I've only got one pet right now, she is a sheltie/retriever mix. Ducking now!!!!!


----------



## patron (Apr 2, 2009)

i just read every word ,
i agree with everyone !

what type of wood 
did you make that 
maple box 
out of ?


----------



## papadan (Mar 6, 2009)

You got a picture of that box david?


----------



## grizzman (May 10, 2009)

not joking


----------



## BlankMan (Mar 21, 2009)

Interesting. This thread may have a another purpose I never thought of. It might weed out the jokesters that seem to have the need to try and be funny thus not really adding any value. Seen that too. Wonder if it's going to bring out the ones that just like to argue too? (That is not a request.)


----------



## grizzman (May 10, 2009)

i


----------



## jockmike2 (Oct 10, 2006)

Mea Culpa.


----------



## BlankMan (Mar 21, 2009)

And hijacking a thread, isn't that considered poor forum etiquette?


----------



## grizzman (May 10, 2009)

# # #

*Things to do*:
- A) In the forum thread, what does BlankMan ask whether it is considered poor forum etiquette?
- B) Write the next part of the forum thread, picking up right after its final line.
The records that follow were taken from a different source.

*Extracted entries*:
# # #

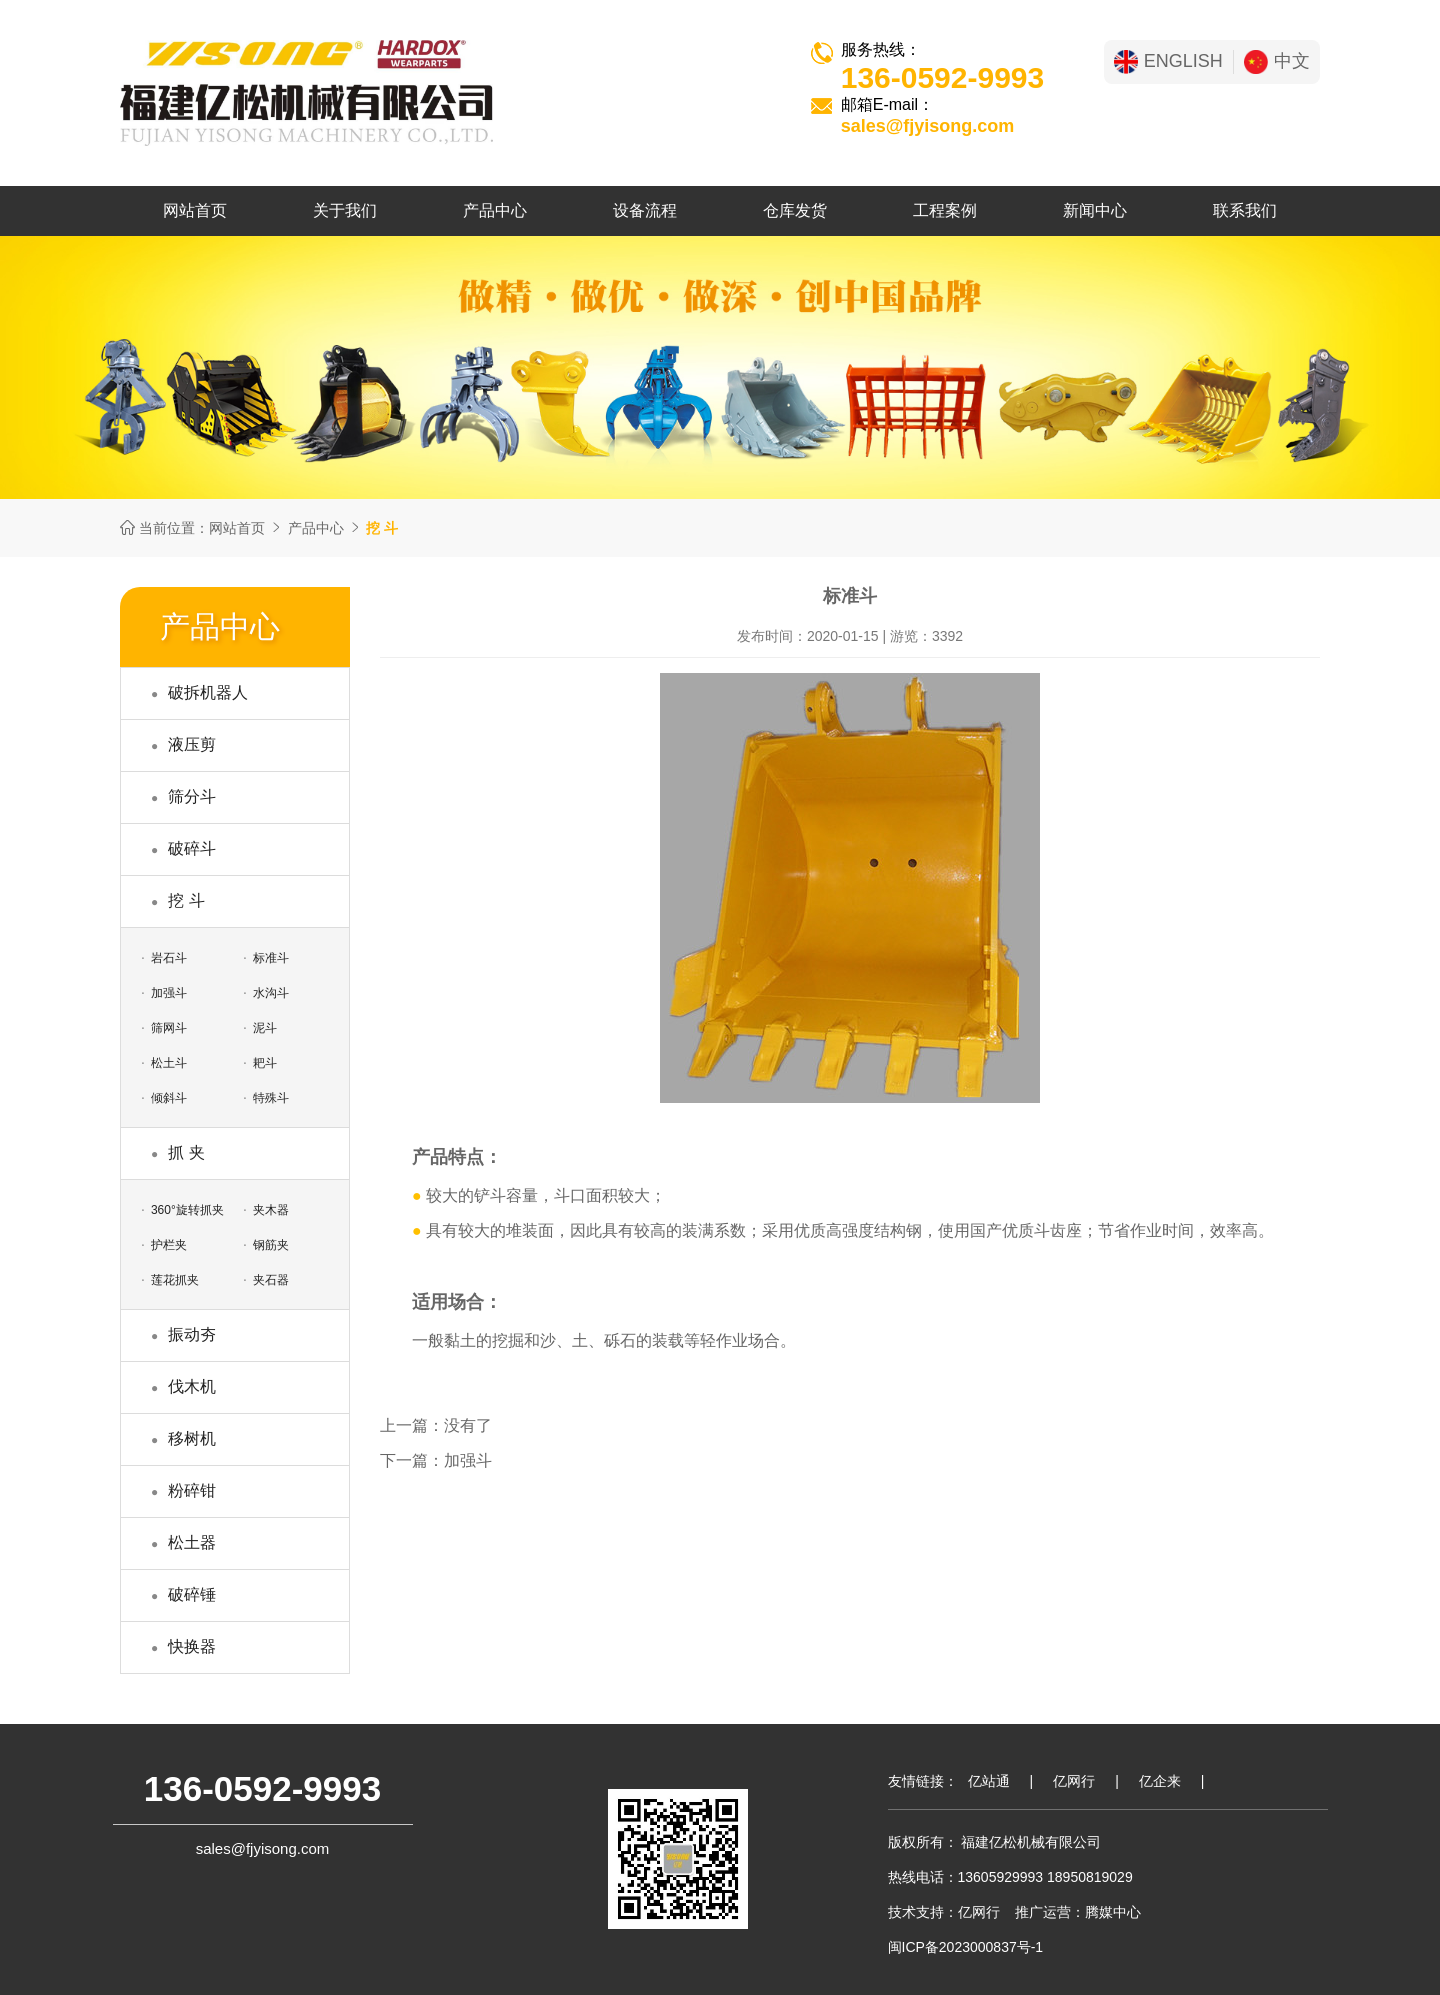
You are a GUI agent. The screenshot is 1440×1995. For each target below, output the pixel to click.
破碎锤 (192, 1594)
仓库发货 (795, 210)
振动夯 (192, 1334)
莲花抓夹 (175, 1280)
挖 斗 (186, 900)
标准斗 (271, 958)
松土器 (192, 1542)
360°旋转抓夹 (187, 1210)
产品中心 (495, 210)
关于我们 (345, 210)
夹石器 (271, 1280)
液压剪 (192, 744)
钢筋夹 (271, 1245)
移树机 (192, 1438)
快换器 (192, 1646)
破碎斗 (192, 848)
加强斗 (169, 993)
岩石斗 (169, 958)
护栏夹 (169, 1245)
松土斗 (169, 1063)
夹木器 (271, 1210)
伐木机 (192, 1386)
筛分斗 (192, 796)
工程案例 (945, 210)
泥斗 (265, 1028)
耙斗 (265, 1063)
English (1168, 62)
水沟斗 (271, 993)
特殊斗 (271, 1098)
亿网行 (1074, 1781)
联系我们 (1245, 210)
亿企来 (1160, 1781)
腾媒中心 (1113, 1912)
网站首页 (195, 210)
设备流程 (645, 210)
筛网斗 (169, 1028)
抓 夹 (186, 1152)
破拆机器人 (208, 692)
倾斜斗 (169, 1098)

# # #

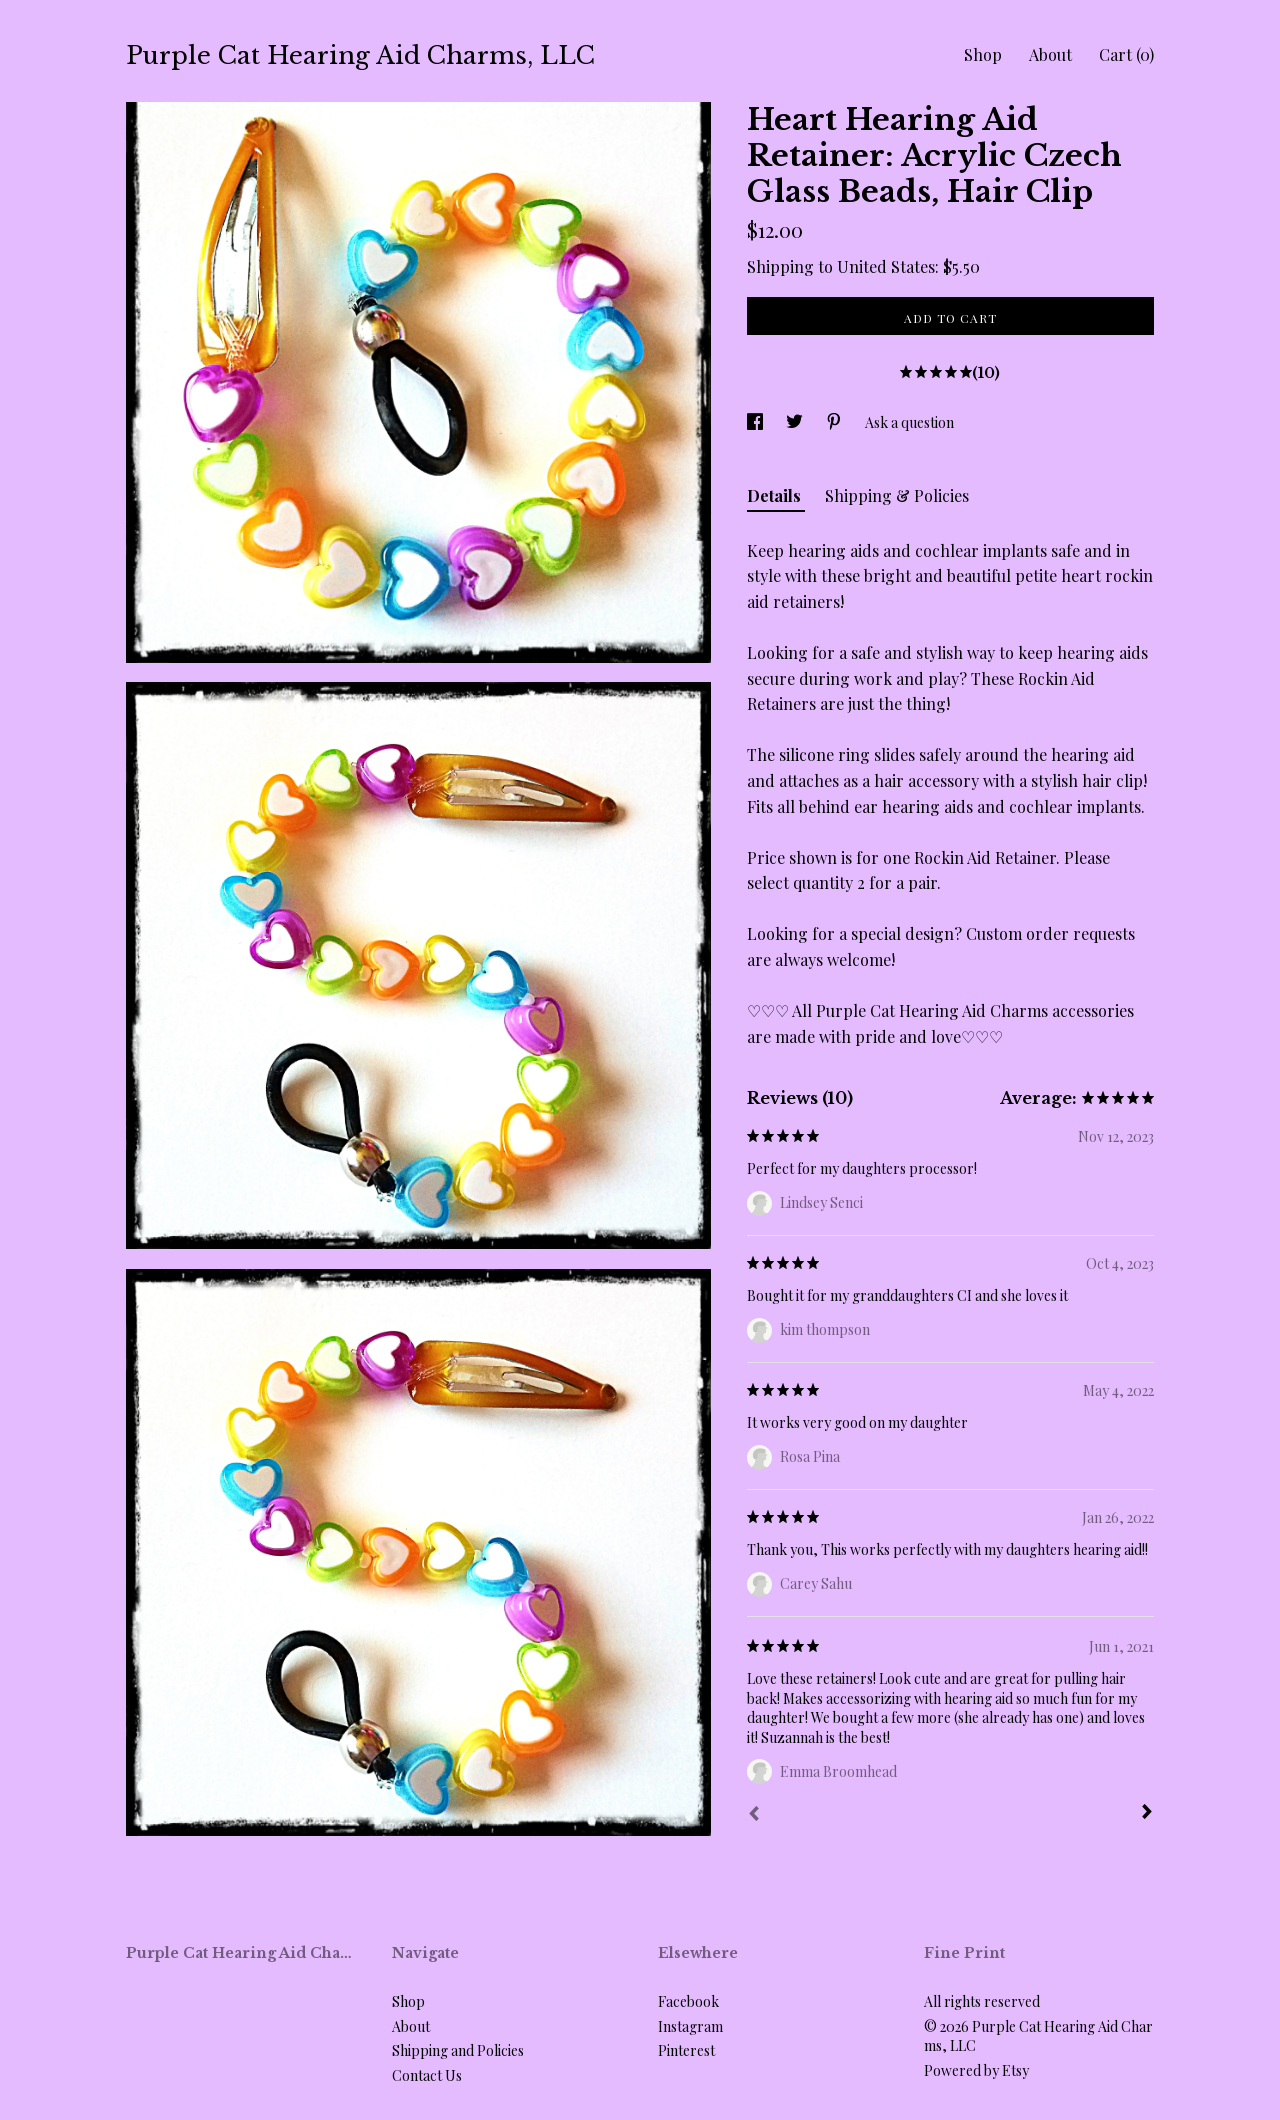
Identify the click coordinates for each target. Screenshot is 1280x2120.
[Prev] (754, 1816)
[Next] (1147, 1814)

# # #

*Task results*:
- A) Hijacking a thread.

- B)
wow…i never though that my joking added no value…...well so much for that…..sorry..your post…wont joke here.


----------



## BlankMan (Mar 21, 2009)

Maybe in a thread where the subject is jokes but not when the post does not address the topic. But maybe it is addressing the topic indicating disagreement or a don't care attitude this is stupid I'll do what I want not taking others into consideration. Idoeknow.

Interesting twist of events.


----------



## BlankMan (Mar 21, 2009)

Ok. Uncle. grizzman, changing your posts to not posting, I had to laugh.

That does not mean this should become the joke of the minute thread.


----------



## cranbrook2 (May 28, 2006)

I usually read everything but if i see that someone is long winded and appears to be writing a book instead of a question or answer then i will skip it . 
I also don,t see anything wrong with someone joking in another persons thread . 
There are too many people on here that have their shorts in a knot and they should relax and smell the coffee : )


----------



## papadan (Mar 6, 2009)

Sorry if I offended you Curt, I was just playing on the title theme of this thread.


----------



## grizzman (May 10, 2009)

being respectful of your post curt…just my nature to be a jokeful guy…..but i surly wont rain on your parade….happy holidays…..i like your shop…...


----------



## BlankMan (Mar 21, 2009)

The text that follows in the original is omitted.